Case Rep Oncol. 2011;4(2):350-7. doi: 10.1159/000330368. Epub 2011 Jul 9.
A 45-year-old man complaining of cough, dyspnea, and difficulty in swallowing was referred to our hospital. Chest CT scan showed a mediastinal mass compressing the trachea. He was diagnosed with poorly differentiated lung carcinoma by percutaneous needle biopsy. Bronchoscopy and upper gastrointestinal endoscopy revealed a tracheoesophageal fistula (TEF). Long-lasting febrile neutropenia made it impossible to continue chemotherapy, but a course of radiotherapy (total 61 Gy) was completed.

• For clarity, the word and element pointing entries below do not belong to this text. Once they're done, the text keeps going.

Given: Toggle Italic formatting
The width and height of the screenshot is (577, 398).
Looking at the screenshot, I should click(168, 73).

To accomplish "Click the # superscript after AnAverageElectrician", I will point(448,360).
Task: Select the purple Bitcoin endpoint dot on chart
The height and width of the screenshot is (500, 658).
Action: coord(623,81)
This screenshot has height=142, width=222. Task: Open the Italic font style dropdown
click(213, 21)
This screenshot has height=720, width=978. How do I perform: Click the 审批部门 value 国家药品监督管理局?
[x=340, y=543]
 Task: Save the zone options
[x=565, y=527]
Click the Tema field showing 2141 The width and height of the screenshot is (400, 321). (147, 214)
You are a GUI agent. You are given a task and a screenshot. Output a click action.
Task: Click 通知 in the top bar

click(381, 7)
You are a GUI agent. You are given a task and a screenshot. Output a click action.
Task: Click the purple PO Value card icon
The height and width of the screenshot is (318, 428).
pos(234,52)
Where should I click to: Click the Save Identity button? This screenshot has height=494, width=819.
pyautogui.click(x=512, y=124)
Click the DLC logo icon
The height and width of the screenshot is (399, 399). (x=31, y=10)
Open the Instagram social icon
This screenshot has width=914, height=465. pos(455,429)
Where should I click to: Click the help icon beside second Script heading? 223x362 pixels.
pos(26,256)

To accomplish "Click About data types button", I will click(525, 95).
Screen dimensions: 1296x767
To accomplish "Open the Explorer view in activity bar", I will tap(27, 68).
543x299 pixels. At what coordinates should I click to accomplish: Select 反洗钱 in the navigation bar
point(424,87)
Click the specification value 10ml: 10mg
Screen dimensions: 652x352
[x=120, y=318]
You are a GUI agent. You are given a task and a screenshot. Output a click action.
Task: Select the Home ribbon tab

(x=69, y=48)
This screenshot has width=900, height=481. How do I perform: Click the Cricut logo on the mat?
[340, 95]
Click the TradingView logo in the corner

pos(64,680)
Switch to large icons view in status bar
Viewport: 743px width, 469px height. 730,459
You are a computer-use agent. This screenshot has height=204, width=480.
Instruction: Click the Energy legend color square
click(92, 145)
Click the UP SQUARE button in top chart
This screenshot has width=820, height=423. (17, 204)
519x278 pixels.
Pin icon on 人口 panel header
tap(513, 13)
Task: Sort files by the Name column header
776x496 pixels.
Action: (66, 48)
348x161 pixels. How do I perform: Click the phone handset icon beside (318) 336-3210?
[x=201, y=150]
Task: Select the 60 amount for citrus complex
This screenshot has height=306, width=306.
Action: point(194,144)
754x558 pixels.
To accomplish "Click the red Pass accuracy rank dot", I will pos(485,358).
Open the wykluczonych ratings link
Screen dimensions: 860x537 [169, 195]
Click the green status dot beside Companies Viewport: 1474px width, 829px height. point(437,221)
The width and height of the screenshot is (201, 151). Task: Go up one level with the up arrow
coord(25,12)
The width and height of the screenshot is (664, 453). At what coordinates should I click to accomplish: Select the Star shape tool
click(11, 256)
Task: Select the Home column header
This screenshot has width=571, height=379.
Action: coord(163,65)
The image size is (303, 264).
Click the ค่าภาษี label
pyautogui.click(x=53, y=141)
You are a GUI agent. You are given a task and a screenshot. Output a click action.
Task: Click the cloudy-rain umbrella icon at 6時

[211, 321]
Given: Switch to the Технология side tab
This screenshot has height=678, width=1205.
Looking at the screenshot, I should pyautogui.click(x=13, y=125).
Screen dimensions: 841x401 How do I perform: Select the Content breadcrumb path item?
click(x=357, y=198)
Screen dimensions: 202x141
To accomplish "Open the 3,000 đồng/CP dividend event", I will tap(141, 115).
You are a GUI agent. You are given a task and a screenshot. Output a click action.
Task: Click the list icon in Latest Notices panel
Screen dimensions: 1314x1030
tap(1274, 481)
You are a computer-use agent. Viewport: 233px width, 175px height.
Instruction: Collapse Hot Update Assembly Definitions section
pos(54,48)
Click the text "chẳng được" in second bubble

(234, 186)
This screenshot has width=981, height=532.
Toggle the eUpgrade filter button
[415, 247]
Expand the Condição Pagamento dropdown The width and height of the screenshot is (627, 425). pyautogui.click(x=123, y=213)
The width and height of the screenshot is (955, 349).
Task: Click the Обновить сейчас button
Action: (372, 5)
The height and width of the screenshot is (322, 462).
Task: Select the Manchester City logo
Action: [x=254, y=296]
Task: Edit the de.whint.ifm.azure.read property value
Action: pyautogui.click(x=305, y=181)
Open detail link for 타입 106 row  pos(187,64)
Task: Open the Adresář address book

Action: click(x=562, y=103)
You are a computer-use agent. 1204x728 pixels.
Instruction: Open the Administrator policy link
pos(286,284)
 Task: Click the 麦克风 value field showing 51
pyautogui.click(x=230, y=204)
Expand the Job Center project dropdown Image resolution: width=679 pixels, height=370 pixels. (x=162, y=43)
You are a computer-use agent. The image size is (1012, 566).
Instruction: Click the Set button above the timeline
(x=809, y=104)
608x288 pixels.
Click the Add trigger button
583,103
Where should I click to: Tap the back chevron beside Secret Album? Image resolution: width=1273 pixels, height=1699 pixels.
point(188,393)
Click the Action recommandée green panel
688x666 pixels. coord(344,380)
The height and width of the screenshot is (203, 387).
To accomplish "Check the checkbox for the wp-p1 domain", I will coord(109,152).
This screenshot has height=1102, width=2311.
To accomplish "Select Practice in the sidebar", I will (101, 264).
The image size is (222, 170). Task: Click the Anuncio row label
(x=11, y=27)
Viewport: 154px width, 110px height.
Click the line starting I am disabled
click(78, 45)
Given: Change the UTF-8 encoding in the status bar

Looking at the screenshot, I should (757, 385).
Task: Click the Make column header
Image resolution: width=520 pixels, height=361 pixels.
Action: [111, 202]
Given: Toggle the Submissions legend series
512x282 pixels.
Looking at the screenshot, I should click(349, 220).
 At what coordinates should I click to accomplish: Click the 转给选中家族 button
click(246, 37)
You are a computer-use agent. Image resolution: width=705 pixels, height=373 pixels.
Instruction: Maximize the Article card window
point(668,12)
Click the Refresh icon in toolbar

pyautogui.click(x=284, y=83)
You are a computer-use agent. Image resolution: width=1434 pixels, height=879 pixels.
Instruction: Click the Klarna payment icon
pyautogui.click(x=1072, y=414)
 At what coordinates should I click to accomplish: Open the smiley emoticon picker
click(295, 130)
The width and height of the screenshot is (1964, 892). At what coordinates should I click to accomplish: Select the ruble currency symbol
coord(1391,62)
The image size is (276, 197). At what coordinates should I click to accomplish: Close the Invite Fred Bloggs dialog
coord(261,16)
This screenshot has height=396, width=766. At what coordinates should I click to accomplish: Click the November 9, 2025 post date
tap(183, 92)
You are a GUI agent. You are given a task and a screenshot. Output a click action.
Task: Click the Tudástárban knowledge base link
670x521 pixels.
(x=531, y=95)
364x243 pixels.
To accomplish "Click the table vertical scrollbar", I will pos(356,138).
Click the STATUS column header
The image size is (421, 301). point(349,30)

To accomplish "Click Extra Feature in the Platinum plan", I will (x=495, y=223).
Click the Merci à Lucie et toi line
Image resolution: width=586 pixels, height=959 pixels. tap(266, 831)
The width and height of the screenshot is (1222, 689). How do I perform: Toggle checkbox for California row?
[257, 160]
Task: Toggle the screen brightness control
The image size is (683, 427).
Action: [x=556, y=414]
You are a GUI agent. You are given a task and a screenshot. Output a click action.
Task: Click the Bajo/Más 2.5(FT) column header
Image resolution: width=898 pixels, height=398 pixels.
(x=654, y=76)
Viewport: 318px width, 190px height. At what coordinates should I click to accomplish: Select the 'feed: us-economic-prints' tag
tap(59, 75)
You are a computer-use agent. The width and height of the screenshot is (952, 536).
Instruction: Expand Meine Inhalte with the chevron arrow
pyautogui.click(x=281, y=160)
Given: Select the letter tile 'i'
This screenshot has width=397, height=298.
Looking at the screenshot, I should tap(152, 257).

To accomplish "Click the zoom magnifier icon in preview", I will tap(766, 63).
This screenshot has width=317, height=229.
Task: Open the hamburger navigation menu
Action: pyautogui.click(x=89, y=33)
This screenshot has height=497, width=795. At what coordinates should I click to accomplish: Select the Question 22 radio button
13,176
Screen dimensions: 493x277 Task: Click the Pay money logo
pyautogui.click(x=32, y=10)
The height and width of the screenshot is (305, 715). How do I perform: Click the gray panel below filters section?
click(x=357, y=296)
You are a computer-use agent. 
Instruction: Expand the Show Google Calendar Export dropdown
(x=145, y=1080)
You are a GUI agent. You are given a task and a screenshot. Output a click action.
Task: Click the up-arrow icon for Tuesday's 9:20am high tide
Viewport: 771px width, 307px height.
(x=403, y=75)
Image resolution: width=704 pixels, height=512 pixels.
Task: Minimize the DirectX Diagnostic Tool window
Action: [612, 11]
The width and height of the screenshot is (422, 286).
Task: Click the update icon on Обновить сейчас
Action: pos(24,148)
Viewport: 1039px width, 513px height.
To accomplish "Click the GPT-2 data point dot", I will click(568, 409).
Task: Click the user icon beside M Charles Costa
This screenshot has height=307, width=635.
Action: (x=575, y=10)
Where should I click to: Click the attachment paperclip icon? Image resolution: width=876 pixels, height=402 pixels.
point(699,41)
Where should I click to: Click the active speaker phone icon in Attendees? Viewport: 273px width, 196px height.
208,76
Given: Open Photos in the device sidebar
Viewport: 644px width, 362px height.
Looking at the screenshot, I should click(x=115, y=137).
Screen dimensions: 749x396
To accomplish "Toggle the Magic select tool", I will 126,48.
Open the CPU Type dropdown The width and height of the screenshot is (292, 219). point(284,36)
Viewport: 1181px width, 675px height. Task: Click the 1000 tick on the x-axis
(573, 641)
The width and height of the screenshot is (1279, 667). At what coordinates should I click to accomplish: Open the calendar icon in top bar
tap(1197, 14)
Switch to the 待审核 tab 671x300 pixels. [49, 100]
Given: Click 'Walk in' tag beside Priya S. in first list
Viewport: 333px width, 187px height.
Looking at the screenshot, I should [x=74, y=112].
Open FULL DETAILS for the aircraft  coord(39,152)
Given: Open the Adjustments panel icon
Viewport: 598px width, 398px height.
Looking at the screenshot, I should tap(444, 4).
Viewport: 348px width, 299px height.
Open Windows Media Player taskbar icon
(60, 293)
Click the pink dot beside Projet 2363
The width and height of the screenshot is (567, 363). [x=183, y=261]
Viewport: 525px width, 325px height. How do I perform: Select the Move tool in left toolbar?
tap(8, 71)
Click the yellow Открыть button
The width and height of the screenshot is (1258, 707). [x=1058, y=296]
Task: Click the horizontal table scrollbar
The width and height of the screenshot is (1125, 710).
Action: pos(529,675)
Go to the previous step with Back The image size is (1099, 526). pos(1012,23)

The next endoscopy revealed closure of the TEF. Chemoradiotherapy (CRT) has been reported to close TEF in esophageal cancer, but the risk of a CRT-induced worsening of the fistula has dissuaded physicians from using CRT to treat TEF in lung cancer patients. CRT may serve as a palliative treatment for TEF in lung cancer as well as esophageal cancer.
一名45岁男性因咳嗽、呼吸困难和吞咽困难前来我院就诊。胸部CT扫描显示纵隔肿物压迫气管。经皮针吸活检诊断为低分化肺癌。支气管镜检查和上消化道内镜检查发现气管食管瘘(TEF)。长期发热性中性粒细胞减少症使化疗无法继续进行,但完成了一个疗程的放疗(总计61 Gy)。下次内镜检查显示TEF闭合。据报道,放化疗(CRT)可使食管癌的TEF闭合,但CRT导致瘘管恶化的风险使医生不愿用CRT治疗肺癌患者的TEF。CRT可作为肺癌和食管癌TEF的姑息治疗方法。